Work item => All lines from the one containing "Image resolution: width=1226" through the end of the material below are to be printed exactly, both ends included, minus pictures.

Source information =>
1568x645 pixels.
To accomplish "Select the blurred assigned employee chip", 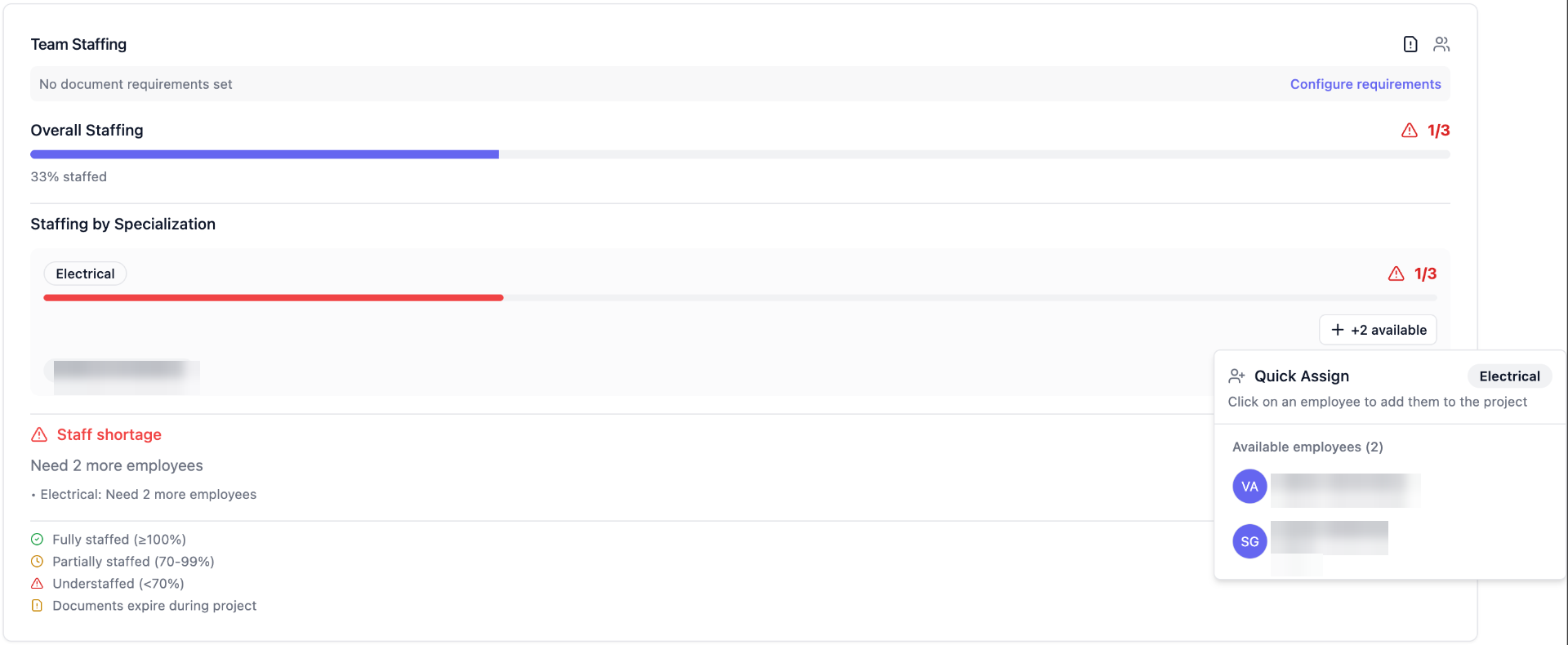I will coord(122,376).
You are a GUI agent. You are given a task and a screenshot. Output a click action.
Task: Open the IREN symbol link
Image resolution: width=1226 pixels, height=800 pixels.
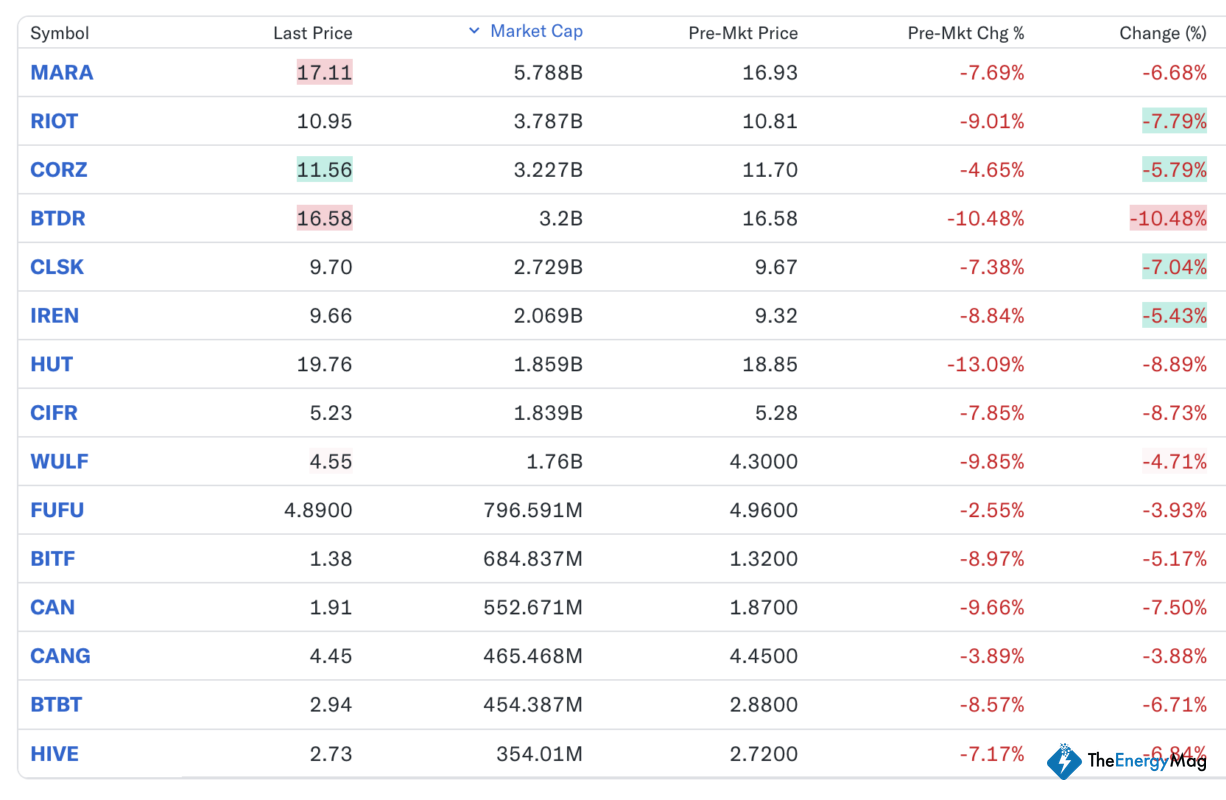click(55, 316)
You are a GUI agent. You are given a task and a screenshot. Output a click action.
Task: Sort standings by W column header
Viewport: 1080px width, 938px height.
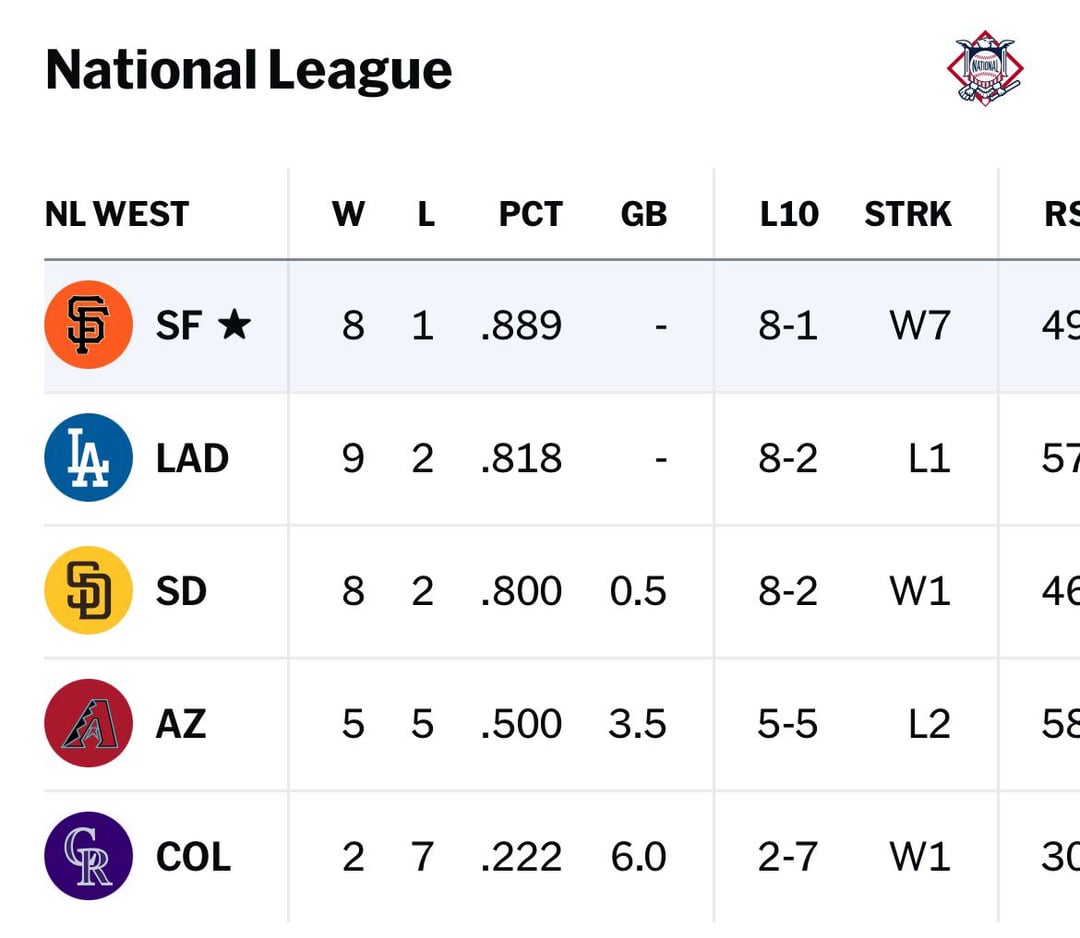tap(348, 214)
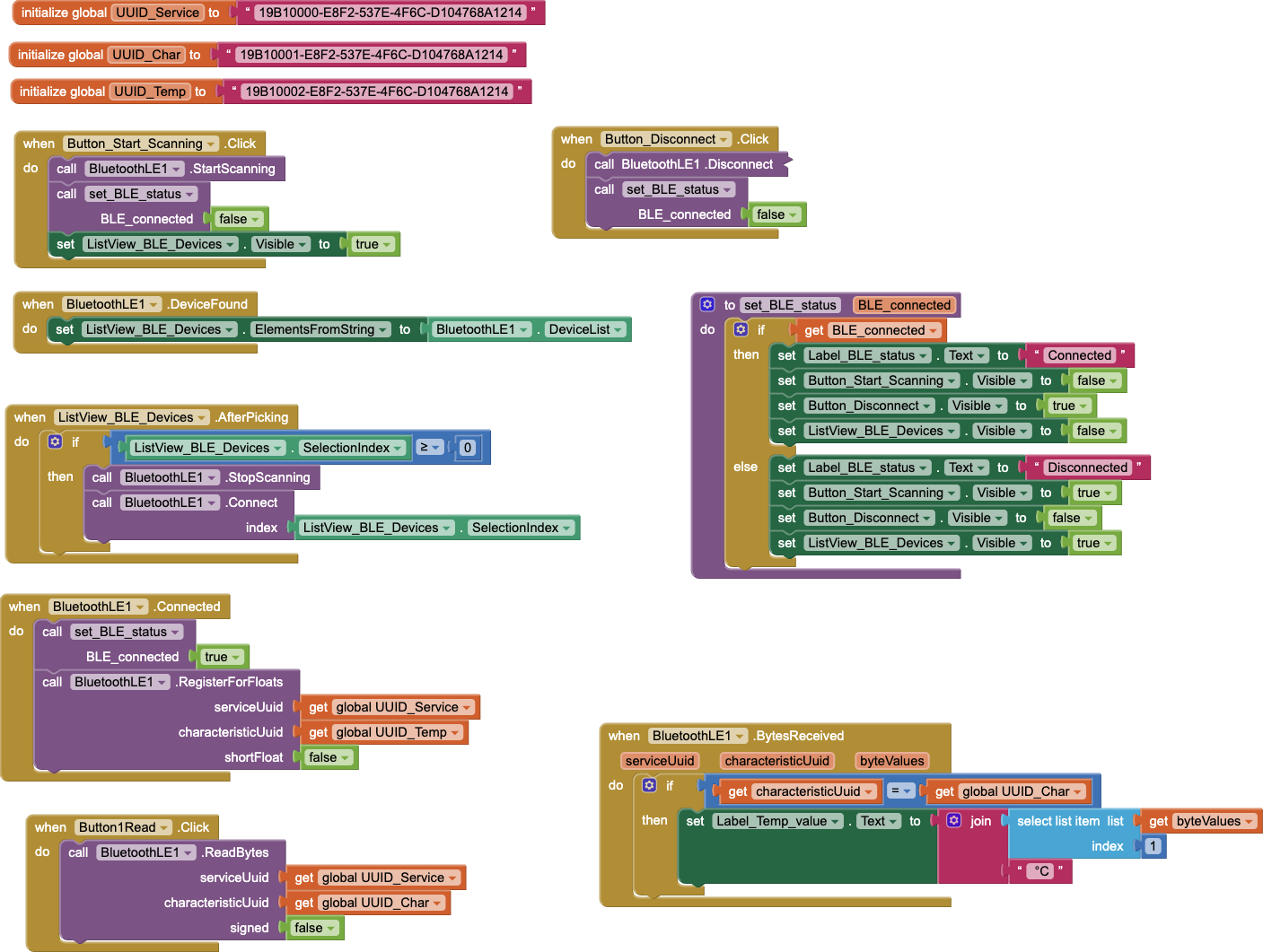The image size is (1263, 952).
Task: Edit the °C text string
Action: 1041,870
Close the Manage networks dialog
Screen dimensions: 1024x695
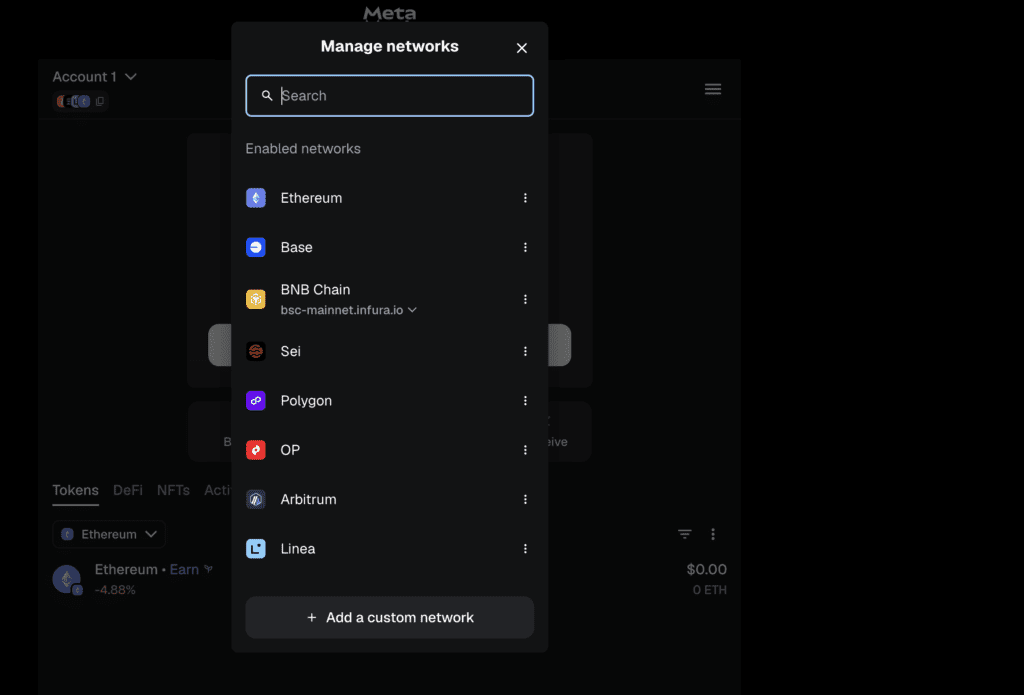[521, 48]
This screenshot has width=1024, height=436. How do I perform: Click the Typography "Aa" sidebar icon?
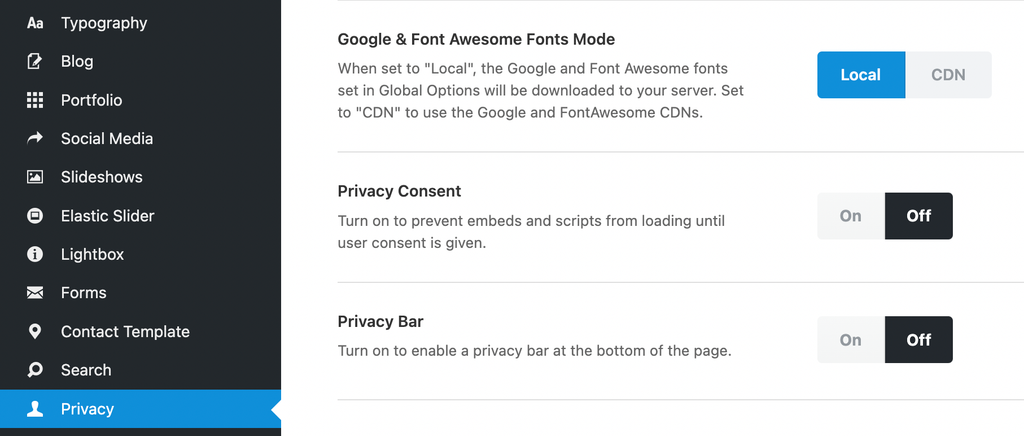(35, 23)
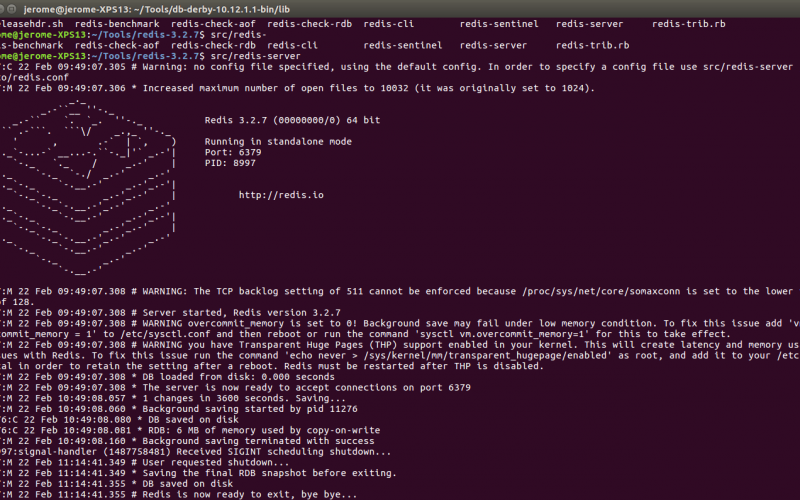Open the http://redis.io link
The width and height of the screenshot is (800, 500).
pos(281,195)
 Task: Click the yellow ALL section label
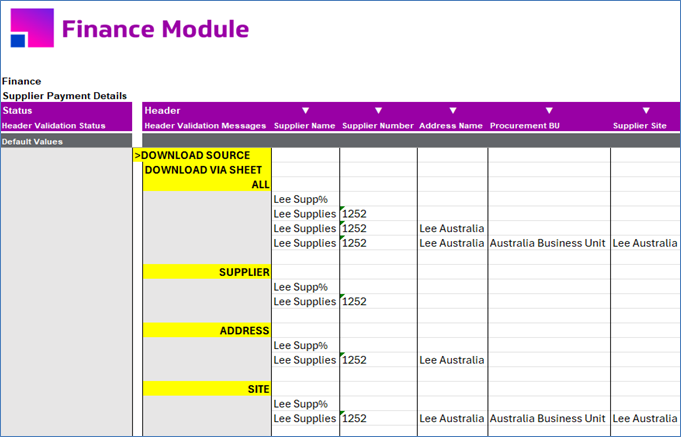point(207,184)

Answer box =>
Image resolution: width=1226 pixels, height=800 pixels.
click(55, 316)
You are a GUI agent. You are given a task and a screenshot. Output a click action.
Task: Sort standings by W column header
Viewport: 1080px width, 938px height.
tap(348, 214)
The image size is (1263, 952).
Task: Edit the °C text string
Action: 1041,870
Close the Manage networks dialog
Screen dimensions: 1024x695
[521, 48]
This screenshot has width=1024, height=436. How do I perform: Click the Typography "Aa" sidebar icon?
(35, 23)
Open the http://redis.io link
The width and height of the screenshot is (800, 500).
pos(281,195)
 Task: Click the yellow ALL section label
point(207,184)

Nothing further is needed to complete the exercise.